Don’t Let Me Down: A Memoir

Erin Hosier. Atria, $27 (320p) ISBN 978-1-4516-4495-1

Literary agent Hosier shares an unsettling yet witty coming-of-age story, focusing on her relationship with her father, a man she describes as both villain and hero. Growing up in Burton, Ohio, in the 1970s, Hosier, the eldest of three, idolized the man who mocked her clumsy attempts to ride a bike, and who called her a whore when she was caught having sex as a teen. Alternatively, her father, who worked in advertising, could also be a kind, charismatic man who adored the Beatles (the family’s theme song is “Here Comes the Sun”).
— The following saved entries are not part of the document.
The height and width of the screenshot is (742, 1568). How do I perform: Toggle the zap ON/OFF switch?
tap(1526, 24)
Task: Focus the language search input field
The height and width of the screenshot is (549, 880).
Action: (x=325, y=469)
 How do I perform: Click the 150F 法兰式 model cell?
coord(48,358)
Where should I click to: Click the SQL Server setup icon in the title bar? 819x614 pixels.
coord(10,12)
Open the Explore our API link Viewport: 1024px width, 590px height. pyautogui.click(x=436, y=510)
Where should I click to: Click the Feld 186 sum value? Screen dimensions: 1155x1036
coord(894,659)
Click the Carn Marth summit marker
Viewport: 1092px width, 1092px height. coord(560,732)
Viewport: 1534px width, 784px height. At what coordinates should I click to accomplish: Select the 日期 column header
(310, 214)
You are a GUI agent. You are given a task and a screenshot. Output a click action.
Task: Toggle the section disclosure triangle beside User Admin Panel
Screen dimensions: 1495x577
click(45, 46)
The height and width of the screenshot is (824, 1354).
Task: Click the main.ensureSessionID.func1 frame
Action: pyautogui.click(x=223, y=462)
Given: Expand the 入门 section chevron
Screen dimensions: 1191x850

Hosier probes deeply into her own life, realizing that her flawed relationship with her father was the harbinger of future romantic mishaps, such as dating a psychopathic sculptor and a needy young man who cheats on her. Despite the darker elements of her history—she was molested at age 10 by a 15-year-old neighbor—Hosier’s tale is infused with levity, as when she writes of losing her virginity in a Firebird owned by a boyfriend’s mom “with the ‘I Love Jesus’ bumper sticker’ ” (“the sex lasted only as long as a couple of [radio] commercials”). With chapter headings named after Beatles songs, this incisive memoir effectively transports readers to the ’70s while exploring the weighty complexities of father-daughter love. (Feb.)